Despite this proliferation of direct-to-customer clinics, the researchers found that few of the businesses offered pluripotent stem cells, the type that can replicate any other cell in the human body. Most of the stem cells came from fat and bone marrow, which were found in about 61 percent and 48 percent of clinics respectively.
The Promise Of Stem Cell Therapy
Though primitive, stem cells have the unique ability to create new cells. It's that potential to replace damaged and depleted cells that has led to all of the hype surrounding stem cells.
Much has been made about the ethics surrounding the use of embryonic stem cells, the type collected right after an egg has been fertilized.
And maybe regulation restricting research into embryonic stem cells, which are pluripotent, and the regular vetoes from then-President George W. Bush on embryonic research have given stem cell therapies the allure of a forbidden fruit or a fountain of youth red-taped off by bureaucrats.
Bush's vetoes didn't ban stem cell research, but prevented embryos from being destroyed in the name of science and narrowed the bounds of research into it. President Barack Obama in 2009 eased some of the restrictions on research into embryonic stem cells, allowing more federal funding to go into advancing the field.
Businesses may have taken advantage of the favorable press surrounding stem cell research then, because bioethicist Leigh Turner, of the University of Minnesota and the paper's co-author, notes that companies began routinely entering the market around that time. However, most of these treatments don't use the type of stem cells proven most effective.
These business have made claims about stem cell interventions treating dozens of diseases, yet there has been a lack of meaningful regulation, Turner stated.
Is this because people are accessing "safe and efficacious" treatment, Turner questioned. Or is this "unapproved human experimentation" that people participate in without being told in full about the lack of scientific evidence and knowledge on the cell-based interventions that they're being charged for?

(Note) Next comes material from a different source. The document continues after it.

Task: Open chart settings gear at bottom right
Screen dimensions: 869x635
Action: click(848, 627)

This loosely regulated market offers hope to the hopeless, those given an end-of-life forecast by their doctors. But it all often results in a time sink and a money pit, plus there are myriad of dangers of unregulated, invasive treatments.

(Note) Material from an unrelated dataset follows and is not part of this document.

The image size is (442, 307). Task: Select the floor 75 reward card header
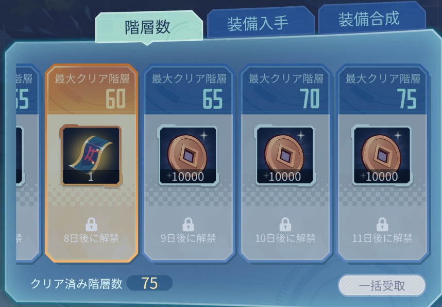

And for those looking for a cure to non-life-threatening ailments such as a bad back or cosmetic problems, these direct-to-customer clinics would make matters worse for them and tarnish the reputation of stem cell therapies. On top of that, it could disqualify some people from being accepted into fully regulated clinic trials, according to the researchers.
"Brakes ought to exist in a marketplace like this," said Turner. "But where are the brakes? Where are the regulatory bodies? And how did this entire industry come into being in a country where stem cell-based interventions and the medical devices that produce them are supposed to be regulated by the FDA?"